EXERCISE TASKS:
1. In the passage on pattern recognition receptors, swap "macrophage" for "monocyte" in the stretch from "Some of the" through "(see Figure 1.15).", and write that stretch out again.
2. Carry the passage on pattern recognition receptors forward from its final sentence.

SELECTED EXCERPT:
┌──

In response to STING activation, type I IFNs are generated which have potent
antiviral properties.
Scavenger receptors
Scavenger receptors represent yet
a further class of phagocytic receptors that recognize a variety of anionic
polymers and acetylated low‐density proteins. The role of the CD14 scavenger
molecule in the handling of Gram‐negative LPS (lipopolysaccharide endotoxin)
merits some attention, as failure to do so can result in septic shock. The biologically
reactive lipid A moiety of LPS is recognized by a plasma LPS‐binding protein,
and the complex that is captured by the CD14 scavenger molecule on the
phagocytic cell then activates TLR4. However, unlike the PRRs discussed above,
engagement of scavenger receptors are typically insufficient on their own to
initiate cytokine activation cascades.
PRR engagement results in cell activation and proinflammatory cytokine
production
Upon encountering ligands of any
of the aforementioned PRRs, the end result is a switch in cell behavior from a
quiescent state to an activated one. Activated macrophages and neutrophils are
capable of phagocytosing particles that engage their PRRs and, as we have seen
from our discussion of the various classes of PRRs, upon engagement of the
latter they also release a range of cytokines and chemokines that amplify the
immune response further (see Figure 1.12). As the reader will no doubt have
noticed, engagement of many of the above PPRs results in a signal transduction
cascade culminating in activation of NFkB, a transcription factor that controls
the expression of numerous immunologically important molecules such as
cytokines and chemokines. In resting cells, NFκB is sequestered in the cytoplasm
by its inhibitor IkB, which masks a nuclear localization signal on the former.
Upon binding of a PAMP to its cognate PRR, NFκB is liberated from IκB because
of the actions of a kinase that phosphorylates IκB and promotes its
destruction. NFκB is now free to translocate to the nucleus, seek out its
target genes, and initiate transcription (see Figure 1.18).
Some of the most important
inflammatory mediators synthesized and released in response to PRR engagement
include the antiviral interferons (also called type I interferons),
the small protein cytokines IL‐1β, IL‐6, IL‐12, and tumor necrosis factor α
(TNFα), which activate other cells through binding to specific receptors, and
chemokines, such as IL‐8, which represent a subset of chemoattractant
cytokines. Collectively, these molecules amplify the immune response further
and have effects on the local blood capillaries that permit extravasation of
neutrophils, which come rushing into the tissue to assist the macrophage in
dealing with the situation (see Figure 1.15).

└──

EXTRACTED DATA:

┌──

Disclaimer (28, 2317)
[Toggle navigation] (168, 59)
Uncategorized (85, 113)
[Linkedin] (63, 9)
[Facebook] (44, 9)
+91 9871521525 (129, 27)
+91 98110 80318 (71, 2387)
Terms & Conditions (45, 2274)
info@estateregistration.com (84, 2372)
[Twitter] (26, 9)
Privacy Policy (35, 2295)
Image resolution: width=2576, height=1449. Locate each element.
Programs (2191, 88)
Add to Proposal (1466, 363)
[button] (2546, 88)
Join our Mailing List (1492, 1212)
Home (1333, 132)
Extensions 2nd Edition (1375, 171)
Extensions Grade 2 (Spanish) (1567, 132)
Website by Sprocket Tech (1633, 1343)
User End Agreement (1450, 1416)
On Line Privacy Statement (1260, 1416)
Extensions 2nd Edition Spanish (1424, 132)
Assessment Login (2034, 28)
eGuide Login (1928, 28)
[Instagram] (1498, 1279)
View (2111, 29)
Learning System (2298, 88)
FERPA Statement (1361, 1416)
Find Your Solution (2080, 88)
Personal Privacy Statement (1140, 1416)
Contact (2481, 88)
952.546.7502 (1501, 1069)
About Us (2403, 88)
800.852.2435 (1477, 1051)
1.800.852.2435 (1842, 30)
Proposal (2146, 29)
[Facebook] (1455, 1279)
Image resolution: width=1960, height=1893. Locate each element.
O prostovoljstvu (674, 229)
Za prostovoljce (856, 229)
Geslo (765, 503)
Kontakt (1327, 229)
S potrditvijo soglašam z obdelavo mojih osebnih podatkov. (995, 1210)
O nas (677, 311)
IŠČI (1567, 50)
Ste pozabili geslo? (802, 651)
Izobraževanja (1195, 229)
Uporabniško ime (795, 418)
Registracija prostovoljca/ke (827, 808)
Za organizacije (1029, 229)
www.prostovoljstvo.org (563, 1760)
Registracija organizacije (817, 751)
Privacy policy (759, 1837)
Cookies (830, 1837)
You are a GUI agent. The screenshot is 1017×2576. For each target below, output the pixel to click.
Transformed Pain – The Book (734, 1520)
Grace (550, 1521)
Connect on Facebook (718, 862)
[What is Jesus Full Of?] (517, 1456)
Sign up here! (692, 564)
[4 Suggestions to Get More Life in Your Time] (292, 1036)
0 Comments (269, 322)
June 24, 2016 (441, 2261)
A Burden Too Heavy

└──

ANSWERS BELOW:
1.
Some of the most important
inflammatory mediators synthesized and released in response to PRR engagement
include the antiviral interferons (also called type I interferons),
the small protein cytokines IL‐1β, IL‐6, IL‐12, and tumor necrosis factor α
(TNFα), which activate other cells through binding to specific receptors, and
chemokines, such as IL‐8, which represent a subset of chemoattractant
cytokines. Collectively, these molecules amplify the immune response further
and have effects on the local blood capillaries that permit extravasation of
neutrophils, which come rushing into the tissue to assist the monocyte in
dealing with the situation (see Figure 1.15).

2.
Dying cells also release molecules capable of engaging PRRs
As we have mentioned earlier,
cells undergoing necrosis (but not apoptosis) are also capable of releasing
molecules (i.e., DAMPs) that are capable of engaging PRRs (see Figure 1.3). The
identity of these molecules is only slowly emerging, but includes HMGB1, members of the S100
calcium‐binding protein family, HSP60 and the classical cytokines IL‐1α and
IL‐33. Certain DAMPs appear to be able to bind to members of the TLR family
(i.e., HMGB1 has been suggested to signal via TLR4), while others such as IL‐1α
and IL‐33 bind to specific cell surface
receptors that possess similar intracellular signaling motifs to the TLR
receptors.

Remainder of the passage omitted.